Senators met in a rare Sunday session, deciding to advance the nomination of Judge Amy Coney Barrett in a 51 to 48 vote — another oddity in a process that has been full of them as the President has worked to fill the seat of the late Justice Ruth Bader Ginsburg.

Republican Sen. Susan Collins of Maine says the final confirmation will happen without her support in order to remain “fair and consistent” following the precedent set four years ago to not vote on a nominee prior to a presidential election.

But that move from Collins won’t stop Barrett from being added to the Supreme Court, and neither will the all-night talk-a-thon Democrats staged on the floor in protest.

“Justices typically don’t choose to retire right close to a presidential election, so you don’t usually have replacements that you have to make in the year of an election. Usually, it’s because one of the members of the Court has died, and that unfortunately happened here,” Pacific Law professor Clark Kelson told FOX40.
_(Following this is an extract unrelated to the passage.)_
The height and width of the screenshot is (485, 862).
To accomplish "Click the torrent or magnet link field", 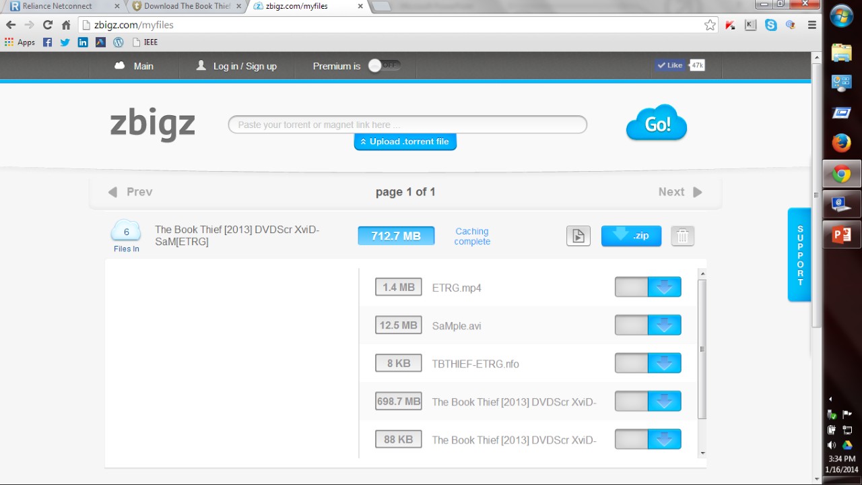I will click(x=407, y=125).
Kelson added that the “speed of the confirmation process is definitely unusual.”

Also unusual was the lack of organized opposition, he said.

“Everyone knew that the Republicans very quickly had enough votes to make this nomination happen,” Kelson said. “It was a much calmer hearing, where the Democrats mostly spent their time talking about mostly upcoming Supreme Court cases,” compared to the hearings of now-Justices Neil Gorsuch and Brett Kavanaugh, both Trump’s picks.

Ginsburg has died five weeks ago, and the speedy confirmation, Kelson said, reminds the public that “politicians are politicians.”

“The Merrick Garland rule was made up simply because the Republicans had control of the Senate,” he added.

“Does this push us a little further in the direction of power determining who gets on the Court, who’s in the Presidency, who’s in the Senate? Yeah, I think it makes a pretty strong signal to the public that the only way to control these sort of things is to vote.”

This conformation also affects how the public perceives now perceives the Court.

“Chief Justice Roberts has been trying to sell the idea and the reality that the Court is independent,” Kelson said. “The timing of this one certainly emphasizes a little bit of the contrary, and certainly what the President says: these are his judges.”